Ruth Lilian Wade, class of 1933

In this interview, Ruth Lilian Wade begins by sharing her biographical and family background. She talks about her mother who was a supporter of female suffrage and determined that her daughter should attend Pembroke College. In Part 1, Wade also describes her experience at as a "city girl" from Central Falls and the attitudes of her classmates. She discusses the limited job opportunities for women during the Great Depression and taking courses at the Rhode Island College of Education.

Sandra L. Richards, class of 1968

This oral history features three members of the class of the Pembroke College class of 1968: Sandra L. Richards, a professor of African American Studies and Theatre at Northwestern University; Bernicestine E. McLeod, an information management consultant; and Marcia D. Lloyd, an artist and professor of Painting at the Massachusetts College of Art.

Stavroula James Balomenos, class of 1953

In this interview, Stavroula James Balomenos begins by describing her childhood in Portland, Maine, which consisted of “home, school, and church.” She tells of her father’s strong belief in the value of a good education—something he didn’t have the opportunity to receive—instilling the message with all his children that “education was the doorway to a good life.” He refused to give his daughters a dowry but rather chose to pay for their educations.

Steven S. Krawiec, class of 1963

In this 1988 interview with his daughter, Rebecca Krawiec ‘90, Steven S. Krawiec contributes fascinating insights regarding both the social and academic relationships between Brown University men and Pembroke College women in the early 1960s. Krawiec begins by providing a short biography of his parents’ educations and careers, and explains how he came to attend Brown. He goes on to describe his freshman year - including his first day at Brown, his roommate, courses he took, and his dormitory.

Susan A. Semonoff, class of 1968

In this interview, Susan A. Semonoff begins by talking about her family, her choice to attend Pembroke College, and the challenge of the academics once she arrived. She discusses her various classes and the tumultuous atmosphere at Brown/Pembroke in the sixties (The Vietnam War, the changing attitude towards women, and what inspired her to become president of the Student Government Association). Semonoff also discusses at length the social life on campus.

Susan E. Graber, class of 1971

Susan E. Graber begins Part 1 her interview by sharing some family background information such as her mother’s college education and the expectation that her children would also attend college. She explains why she chose to attend Pembroke College and recalls some difficulties she faced as a woman pursuing science.
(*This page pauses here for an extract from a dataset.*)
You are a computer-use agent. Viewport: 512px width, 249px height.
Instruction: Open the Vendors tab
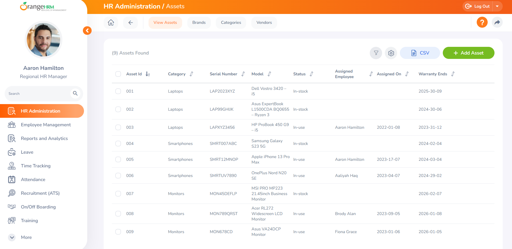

Graber remembers her ambivalence about pursuing graduate school and the overall assumption that Pembroke graduates would go on to a career or graduate work.

Sylvia Rosen, class of 1955

In Part 1 of this interview, Sylvia Rosen reflects on her freshman year at Pembroke College, the dormitories, dating, and meeting her husband.

In Part 2, she expands on the “thrilling” academic atmosphere at Pembroke, as well as her experience as one of the few Jewish students on campus.